正面玄関について直ぐに下駄箱から上靴を取り出して外靴と履き替え、中央にある螺旋階段を登り、2階にある教室へと向かいました。
私と未来さんが教室内に入ると、私達はあっという間にクラスメイトに囲まれてしまいました。
私を囲んでいるクラスメイトのどの表情も、私を心配している感じでした。
取り囲まれている私の傍にいた未来さんの方を見ると、彼女は「やはりこうなりましたか…」といったような感じで額に手を当てていましたが……そうやっている未来さんも欠席した私のことが心配だった、といった表情をしていました。
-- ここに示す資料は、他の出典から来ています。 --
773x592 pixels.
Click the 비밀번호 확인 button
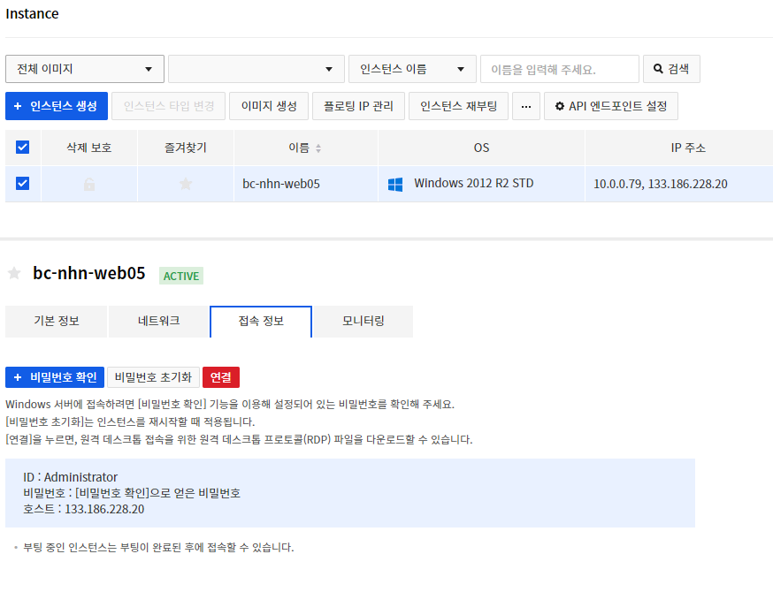pos(54,377)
こうなってしまっている理由は、私が昨日に欠席したことが原因なのでしょう。
恐らく担任から私が欠席した理由について、粗方の説明があったものと思われます。
そうでなければクラスメイトの皆さんが、こんなにも心痛そうな表情をする筈がないですので。
その証拠に、
「朱璃さん、ご無事で何よりです…」
「担任の先生から粗方のご説明がありました。
朱璃さんがトラブルに巻き込まれたことをです。
私、かなり心配したのですからね!
ですがこうして今、朱璃さんのお顔を見れたことに安心しました」
「朱璃さんが本当にご無事で良かったです」
「また今日も欠席してしまうのではないかと、気が気でありませんでした…」
と言った言葉を私に掛けてくれたからです。
こんなにも皆さんにご心配をおかけしていたことに、私は申し訳ない気持ちでいっぱいになってしまいました。
その中でも中学校時代からの私の4人の友人…
だから私は皆に向けて泣きそうなのを堪えながら言いました。
「皆さん、この度はご心配をおかけし…大変申し訳ありませんでした。
そして皆さんが私を心配してくれていたことに、嬉しくて今にも泣いてしまいそうです。
ですから…その……心配してくれてありがとうございます!」
そう言った後の私は、結局のところ涙を堪えることが出来ずに泣いてしまいました。
そんな私を皆さんは何も言わずに優しく抱きしめてくれました。
それが嬉しくて私は更に大泣きしてしまったんですけどね。
だって1日欠席しただけなのに、こんなにも声を掛けてくれたら…泣いてしまうのは当たり前じゃないですか。
まぁ、私が泣き止まないせいで1時限目の授業が潰れてしまいましたけど…。